Amgen multiple myeloma drug Kyprolis has struggled for years to live up to expectations, and competition's only getting fiercer. But the company is hoping a new, more convenient dosing regimen—backed by convincing data—will help do the trick.
The Big Biotech has submitted a once-weekly version of the drug to the FDA, aiming for a combination approval, alongside the steroid dexamethasone, for patients whose disease has either relapsed or grown treatment-resistant. In a head-to-head phase 3 against the original—dubbed Arrow—the once-weekly Kd combo kept disease at bay for a median 11.2 months, compared with just 7.6 months for the older formulation. The new combo also beat its predecessor on response rates, with an overall rate of 62.9% compared with just 40.8% for the original formula.
The data illustrate “Kyprolis’ potential to extend the time patients live without their disease progressing while also providing a more convenient … dosing option for this frequently relapsing and difficult-to-treat cancer,” David Reese, Amgen’s EVP of R&D, said in a statement, adding that he was proud of a Kyprolis clinical program that has put “a focus on generating additional data to reduce the dosing and administration burden on patients.”
Not all of Kyprolis’ recent clinical trial performances have been as sunny, however. In 2016, the drug’s growth prospects took a hit when a combination of Kyprolis, melphalan and prednisone failed to top a cocktail of melphalan, prednisone and Johnson & Johnson and Takeda’s Velcade at improving survival among previously untreated patients.
A first-line nod would have bolstered Kyprolis' sales, which amounted to just $263 million worldwide in the second quarter—leaving the drug far off the $2.4 billion mark analysts once forecast for 2019, along with the $3 billion in peak sales some industry watchers predicted after the product's hot start.
Amgen could use a sales bump, too, with biosimilars makers coming after its old stalwarts Neupogen and Neulasta. And Neulasta copycat Mylan isn't messing around, either; It has well undercut Amgen on price in hopes of stealing share, and fast. Analysts have even gone so far as to suggest that Amgen buy up rare-disease specialist Alexion to cope with the losses.

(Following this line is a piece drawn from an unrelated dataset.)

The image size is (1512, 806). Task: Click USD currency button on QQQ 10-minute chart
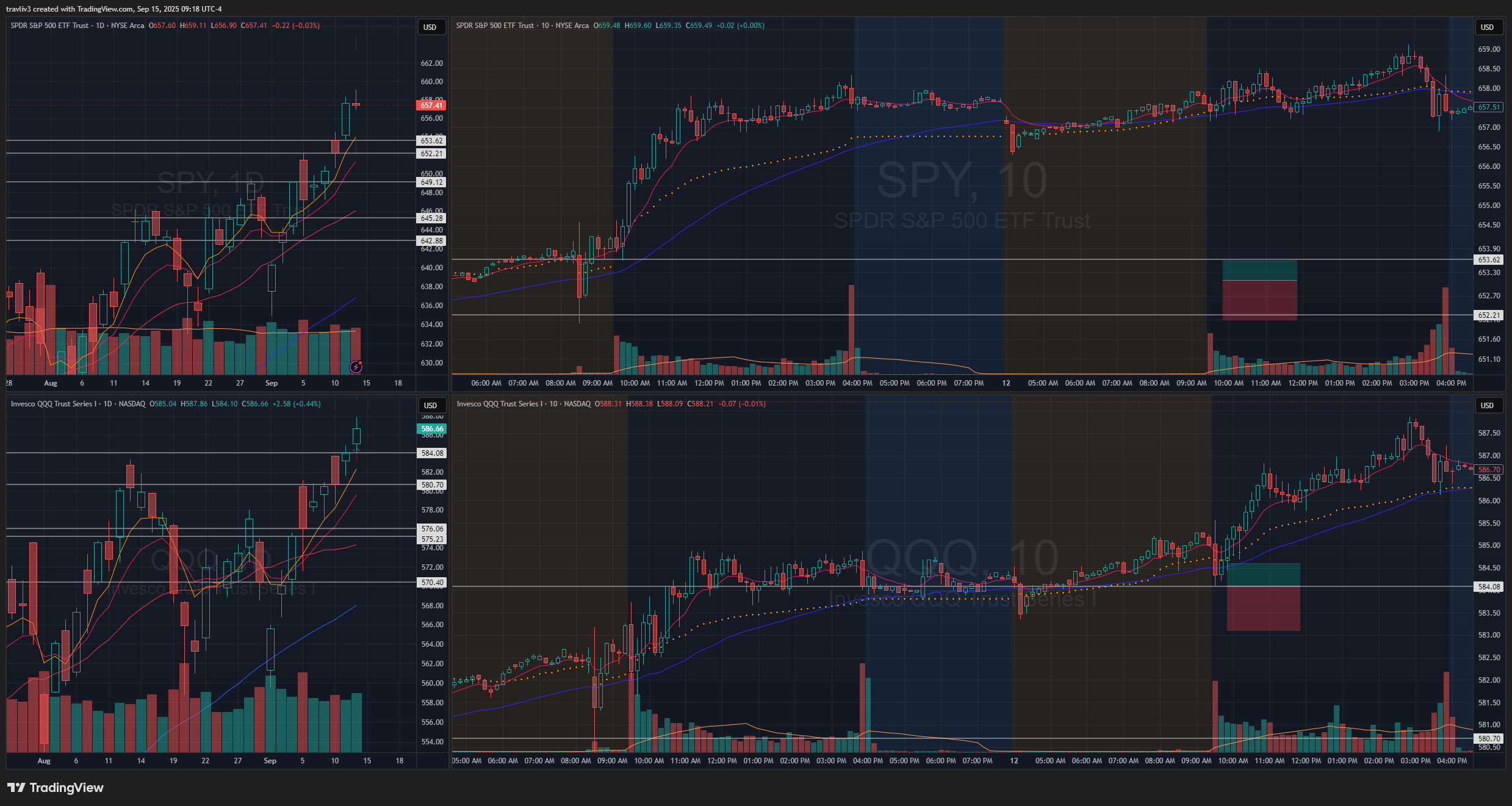1487,405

So far, the Kd pairing has come through for Amgen, which shelled out $10 billion on Kyprolis-maker Onyx back in 2013. Earlier this year, the FDA added data to Kyprolis’ label showing that Kd could top a Velcade-dexamethasone pairing, an industry standard, at cutting patients’ risk of death.
With its long-acting Kyprolis submission to the FDA, Amgen is hoping it can keep the regulatory stream of good news coming, and it may not have to wait that long to find out. The agency is reviewing the company’s application under its Real-Time Oncology Review pilot program, which aims “to explore a more efficient review process to ensure that safe and effective treatments are available to patients as early as possible,” Amgen said.